In examples, as with the initial page spit and the between-pages spits, the gap spit for the printhead may be a purging ejection of marking agent concurrently from each of the nozzles of the printhead. And like the initial page spit, the gap spit is to occur at a printhead temperature that is higher than the target printing temperature. In examples, the gap spits are to occur at a temperature up to 5 degrees higher than the target printing temperature. In a particular examples, gap spits may occur at a printhead temperature that is between 55 degrees Celsius and 75 degrees Celsius, and may be spit that is purge ejection of between 9 and 11 drops per nozzle of the printhead. In examples, gap spit engine 114, upon determination of exceeding of the predetermined period, may send an instruction to between-pages spit engine 112 such that between-pages engine 112 does not to cause a between-pages spit following printing of a last page of the print job.

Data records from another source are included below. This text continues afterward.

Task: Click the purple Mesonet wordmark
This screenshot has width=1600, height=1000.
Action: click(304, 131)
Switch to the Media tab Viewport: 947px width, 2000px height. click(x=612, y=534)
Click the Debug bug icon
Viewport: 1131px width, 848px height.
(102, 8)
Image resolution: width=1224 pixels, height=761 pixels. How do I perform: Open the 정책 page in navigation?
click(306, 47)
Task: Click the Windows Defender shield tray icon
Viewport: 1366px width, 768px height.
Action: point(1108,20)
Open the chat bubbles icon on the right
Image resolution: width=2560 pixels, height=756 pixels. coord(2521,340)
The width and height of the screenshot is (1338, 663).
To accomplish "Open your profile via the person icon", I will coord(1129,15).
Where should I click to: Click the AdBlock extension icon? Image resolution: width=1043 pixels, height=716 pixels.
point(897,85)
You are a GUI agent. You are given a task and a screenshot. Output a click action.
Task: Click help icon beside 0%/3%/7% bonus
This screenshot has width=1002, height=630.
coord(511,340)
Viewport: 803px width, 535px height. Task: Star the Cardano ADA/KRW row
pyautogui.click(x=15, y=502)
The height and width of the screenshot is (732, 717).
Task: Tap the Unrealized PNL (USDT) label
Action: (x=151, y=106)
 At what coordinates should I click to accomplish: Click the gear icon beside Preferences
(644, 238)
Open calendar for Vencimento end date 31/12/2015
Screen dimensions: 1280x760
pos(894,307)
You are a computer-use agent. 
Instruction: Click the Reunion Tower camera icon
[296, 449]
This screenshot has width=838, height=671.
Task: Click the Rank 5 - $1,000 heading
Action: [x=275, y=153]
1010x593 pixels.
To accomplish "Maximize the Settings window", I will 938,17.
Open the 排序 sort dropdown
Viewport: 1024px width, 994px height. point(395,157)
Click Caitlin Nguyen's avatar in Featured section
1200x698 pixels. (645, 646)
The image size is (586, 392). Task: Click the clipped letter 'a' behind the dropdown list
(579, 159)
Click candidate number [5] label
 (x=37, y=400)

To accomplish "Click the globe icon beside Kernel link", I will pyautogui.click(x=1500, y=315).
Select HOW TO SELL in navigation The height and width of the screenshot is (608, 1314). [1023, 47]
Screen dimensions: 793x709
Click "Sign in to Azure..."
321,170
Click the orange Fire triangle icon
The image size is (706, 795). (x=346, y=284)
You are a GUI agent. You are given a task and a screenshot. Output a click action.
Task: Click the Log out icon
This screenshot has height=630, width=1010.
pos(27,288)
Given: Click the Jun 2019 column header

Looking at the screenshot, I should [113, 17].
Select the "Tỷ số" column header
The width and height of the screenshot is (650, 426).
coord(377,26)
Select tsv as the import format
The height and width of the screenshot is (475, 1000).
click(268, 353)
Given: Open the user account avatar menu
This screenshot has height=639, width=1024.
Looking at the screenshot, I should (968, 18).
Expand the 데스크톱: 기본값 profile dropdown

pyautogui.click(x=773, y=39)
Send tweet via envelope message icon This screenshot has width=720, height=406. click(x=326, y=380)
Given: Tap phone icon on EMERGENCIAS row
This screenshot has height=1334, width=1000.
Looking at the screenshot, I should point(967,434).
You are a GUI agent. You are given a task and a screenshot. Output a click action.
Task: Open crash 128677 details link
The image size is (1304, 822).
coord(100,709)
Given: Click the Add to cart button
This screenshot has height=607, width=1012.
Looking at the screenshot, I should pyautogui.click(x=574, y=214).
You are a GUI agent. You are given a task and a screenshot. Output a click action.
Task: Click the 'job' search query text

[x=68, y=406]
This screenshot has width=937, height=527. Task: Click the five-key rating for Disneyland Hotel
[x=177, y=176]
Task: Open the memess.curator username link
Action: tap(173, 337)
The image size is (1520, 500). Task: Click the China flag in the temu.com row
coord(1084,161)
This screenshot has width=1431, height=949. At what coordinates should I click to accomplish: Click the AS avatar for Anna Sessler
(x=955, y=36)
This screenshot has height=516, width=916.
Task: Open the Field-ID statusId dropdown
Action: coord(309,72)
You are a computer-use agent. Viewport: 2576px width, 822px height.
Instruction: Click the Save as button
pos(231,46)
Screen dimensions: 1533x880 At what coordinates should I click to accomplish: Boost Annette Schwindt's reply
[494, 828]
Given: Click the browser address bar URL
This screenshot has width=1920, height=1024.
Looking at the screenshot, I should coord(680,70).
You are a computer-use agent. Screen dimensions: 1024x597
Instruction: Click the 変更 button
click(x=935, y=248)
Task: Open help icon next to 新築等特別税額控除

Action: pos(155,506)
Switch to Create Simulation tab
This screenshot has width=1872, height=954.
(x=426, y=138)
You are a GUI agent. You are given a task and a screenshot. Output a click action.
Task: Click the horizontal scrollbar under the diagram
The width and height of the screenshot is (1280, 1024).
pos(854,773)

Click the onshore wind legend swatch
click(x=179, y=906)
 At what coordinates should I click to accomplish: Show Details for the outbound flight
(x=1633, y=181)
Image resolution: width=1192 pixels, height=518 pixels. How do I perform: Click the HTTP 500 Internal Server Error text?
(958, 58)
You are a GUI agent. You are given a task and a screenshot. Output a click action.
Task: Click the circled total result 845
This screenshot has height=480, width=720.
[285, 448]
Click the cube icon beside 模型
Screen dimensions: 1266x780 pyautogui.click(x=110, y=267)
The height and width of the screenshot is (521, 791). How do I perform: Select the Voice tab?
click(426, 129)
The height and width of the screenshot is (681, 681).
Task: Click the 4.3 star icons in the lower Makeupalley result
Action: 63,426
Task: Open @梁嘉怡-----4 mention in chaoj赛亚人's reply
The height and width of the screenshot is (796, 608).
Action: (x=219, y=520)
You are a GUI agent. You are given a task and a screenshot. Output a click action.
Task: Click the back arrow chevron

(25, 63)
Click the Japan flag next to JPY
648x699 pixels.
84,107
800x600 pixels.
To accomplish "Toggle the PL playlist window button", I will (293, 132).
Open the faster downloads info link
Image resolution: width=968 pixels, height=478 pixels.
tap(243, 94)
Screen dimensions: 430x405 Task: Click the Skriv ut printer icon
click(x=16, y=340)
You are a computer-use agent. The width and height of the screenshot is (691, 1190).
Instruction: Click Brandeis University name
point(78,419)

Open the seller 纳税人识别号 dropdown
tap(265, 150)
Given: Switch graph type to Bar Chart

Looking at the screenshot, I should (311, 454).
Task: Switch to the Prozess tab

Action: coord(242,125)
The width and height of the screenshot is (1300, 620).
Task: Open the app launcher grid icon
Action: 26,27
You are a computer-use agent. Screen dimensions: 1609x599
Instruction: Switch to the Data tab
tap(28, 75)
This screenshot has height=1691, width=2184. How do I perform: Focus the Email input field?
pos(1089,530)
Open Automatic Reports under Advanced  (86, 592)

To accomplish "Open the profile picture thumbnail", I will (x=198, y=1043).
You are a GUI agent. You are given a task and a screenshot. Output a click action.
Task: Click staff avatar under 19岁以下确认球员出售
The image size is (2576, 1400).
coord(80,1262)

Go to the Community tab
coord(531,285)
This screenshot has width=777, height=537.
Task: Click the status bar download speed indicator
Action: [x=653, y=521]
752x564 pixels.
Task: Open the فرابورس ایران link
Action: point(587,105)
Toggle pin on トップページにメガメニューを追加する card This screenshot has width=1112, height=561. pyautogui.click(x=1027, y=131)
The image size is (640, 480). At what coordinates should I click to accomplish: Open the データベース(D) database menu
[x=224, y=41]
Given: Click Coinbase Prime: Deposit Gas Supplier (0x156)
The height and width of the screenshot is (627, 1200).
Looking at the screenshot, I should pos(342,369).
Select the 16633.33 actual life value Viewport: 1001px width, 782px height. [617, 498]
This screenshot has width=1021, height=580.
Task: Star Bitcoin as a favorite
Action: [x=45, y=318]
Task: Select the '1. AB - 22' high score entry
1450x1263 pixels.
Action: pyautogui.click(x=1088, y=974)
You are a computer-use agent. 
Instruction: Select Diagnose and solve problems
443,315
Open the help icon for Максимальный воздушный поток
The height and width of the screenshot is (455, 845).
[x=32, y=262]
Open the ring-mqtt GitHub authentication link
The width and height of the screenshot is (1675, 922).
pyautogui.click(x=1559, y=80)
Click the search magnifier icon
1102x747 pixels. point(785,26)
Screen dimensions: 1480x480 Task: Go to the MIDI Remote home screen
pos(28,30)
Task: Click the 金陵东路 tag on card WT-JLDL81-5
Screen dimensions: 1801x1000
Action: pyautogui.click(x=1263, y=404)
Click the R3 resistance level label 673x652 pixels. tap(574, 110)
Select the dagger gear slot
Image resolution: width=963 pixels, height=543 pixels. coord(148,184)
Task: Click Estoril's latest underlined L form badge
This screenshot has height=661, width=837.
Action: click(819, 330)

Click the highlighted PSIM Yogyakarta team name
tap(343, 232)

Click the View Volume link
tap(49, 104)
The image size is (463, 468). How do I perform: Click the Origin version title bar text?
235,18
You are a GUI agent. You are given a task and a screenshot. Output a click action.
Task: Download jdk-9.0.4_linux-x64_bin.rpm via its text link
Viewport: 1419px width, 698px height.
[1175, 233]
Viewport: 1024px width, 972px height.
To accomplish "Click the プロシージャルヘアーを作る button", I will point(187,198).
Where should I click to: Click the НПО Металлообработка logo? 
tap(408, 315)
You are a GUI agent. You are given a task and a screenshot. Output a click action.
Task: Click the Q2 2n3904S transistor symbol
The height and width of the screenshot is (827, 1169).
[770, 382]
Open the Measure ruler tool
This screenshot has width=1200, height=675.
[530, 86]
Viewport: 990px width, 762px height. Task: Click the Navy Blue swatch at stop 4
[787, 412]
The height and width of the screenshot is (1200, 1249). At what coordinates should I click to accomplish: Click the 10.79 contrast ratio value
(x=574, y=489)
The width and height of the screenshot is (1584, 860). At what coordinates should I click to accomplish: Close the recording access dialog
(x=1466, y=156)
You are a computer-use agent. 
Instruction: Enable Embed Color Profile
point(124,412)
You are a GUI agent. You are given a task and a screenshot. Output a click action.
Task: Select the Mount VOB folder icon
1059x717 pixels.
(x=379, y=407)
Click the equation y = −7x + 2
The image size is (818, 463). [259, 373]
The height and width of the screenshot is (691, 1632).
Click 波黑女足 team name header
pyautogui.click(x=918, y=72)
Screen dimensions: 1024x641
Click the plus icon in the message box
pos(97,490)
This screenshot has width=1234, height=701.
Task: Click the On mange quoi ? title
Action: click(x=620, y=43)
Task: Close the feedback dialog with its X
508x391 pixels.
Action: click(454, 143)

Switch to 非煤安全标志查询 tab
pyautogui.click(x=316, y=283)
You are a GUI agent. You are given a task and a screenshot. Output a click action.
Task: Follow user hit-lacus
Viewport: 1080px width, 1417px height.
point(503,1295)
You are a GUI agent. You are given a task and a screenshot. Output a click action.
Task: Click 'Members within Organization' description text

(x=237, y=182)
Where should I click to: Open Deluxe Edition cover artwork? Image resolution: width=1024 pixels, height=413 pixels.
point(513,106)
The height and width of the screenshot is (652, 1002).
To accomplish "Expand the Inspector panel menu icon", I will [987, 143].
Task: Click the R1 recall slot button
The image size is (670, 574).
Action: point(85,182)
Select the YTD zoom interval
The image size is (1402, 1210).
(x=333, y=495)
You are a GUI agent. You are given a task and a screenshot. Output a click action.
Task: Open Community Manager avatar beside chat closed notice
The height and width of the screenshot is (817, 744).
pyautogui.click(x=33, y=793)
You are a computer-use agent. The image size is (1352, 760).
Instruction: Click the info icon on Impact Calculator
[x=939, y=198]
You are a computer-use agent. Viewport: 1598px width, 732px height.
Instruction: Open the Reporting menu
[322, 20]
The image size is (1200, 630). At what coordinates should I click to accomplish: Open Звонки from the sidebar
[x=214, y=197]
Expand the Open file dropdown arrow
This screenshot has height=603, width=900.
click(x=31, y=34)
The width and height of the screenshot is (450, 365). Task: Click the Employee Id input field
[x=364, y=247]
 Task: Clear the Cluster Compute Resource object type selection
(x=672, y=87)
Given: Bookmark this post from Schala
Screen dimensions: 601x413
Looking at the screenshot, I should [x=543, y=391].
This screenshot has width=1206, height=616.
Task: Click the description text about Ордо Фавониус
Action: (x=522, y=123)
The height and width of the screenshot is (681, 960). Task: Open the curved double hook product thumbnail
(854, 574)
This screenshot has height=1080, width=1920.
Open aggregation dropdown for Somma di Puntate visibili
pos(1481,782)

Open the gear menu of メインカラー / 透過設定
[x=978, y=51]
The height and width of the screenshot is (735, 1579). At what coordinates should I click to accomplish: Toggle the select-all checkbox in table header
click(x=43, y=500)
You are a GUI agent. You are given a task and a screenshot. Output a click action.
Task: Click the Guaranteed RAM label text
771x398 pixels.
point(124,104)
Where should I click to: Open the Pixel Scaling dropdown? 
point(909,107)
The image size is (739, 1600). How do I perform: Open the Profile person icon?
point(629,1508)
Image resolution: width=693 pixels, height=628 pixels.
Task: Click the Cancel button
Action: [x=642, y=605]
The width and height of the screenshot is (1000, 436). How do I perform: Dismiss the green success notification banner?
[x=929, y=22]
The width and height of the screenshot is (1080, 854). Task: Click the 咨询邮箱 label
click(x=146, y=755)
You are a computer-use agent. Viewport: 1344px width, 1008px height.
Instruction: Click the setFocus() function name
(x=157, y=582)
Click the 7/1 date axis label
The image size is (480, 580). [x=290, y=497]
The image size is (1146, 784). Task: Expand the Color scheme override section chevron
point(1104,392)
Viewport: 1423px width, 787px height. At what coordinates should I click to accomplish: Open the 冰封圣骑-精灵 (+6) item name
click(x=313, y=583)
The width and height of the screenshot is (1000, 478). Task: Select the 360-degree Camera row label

In some examples, gap spit system 102 may include a capping engine 116. Capping engine 116 represents generally a combination of hardware and programming to cause a capping of the printhead, so as to cover each of the set of nozzles of the printhead, upon an occurrence of elapsing of a predetermined period since the printing of a last page of the print job. As used herein, to “cap” or “capping” of a printhead refers to a covering of the nozzle set of the printhead so as to inhibit drying of marking agent on the surface of or within the printhead. In examples the capping occurs at a service station component of the printer 102. In examples, the covering is a concurrent covering of all of the nozzle set 104 by a capping device made that includes a polymer or other flexible or semi-rigid material so as to effectively cover and seal the nozzles of the nozzle set 104. In examples, the predetermined period since the printing of a last page of the print job is a period between 30 and 50 seconds. In this manner, capping is to occur during a substantial period of inactivity with respect to printing operations to avoid the marking agent at the printhead losing viscosity.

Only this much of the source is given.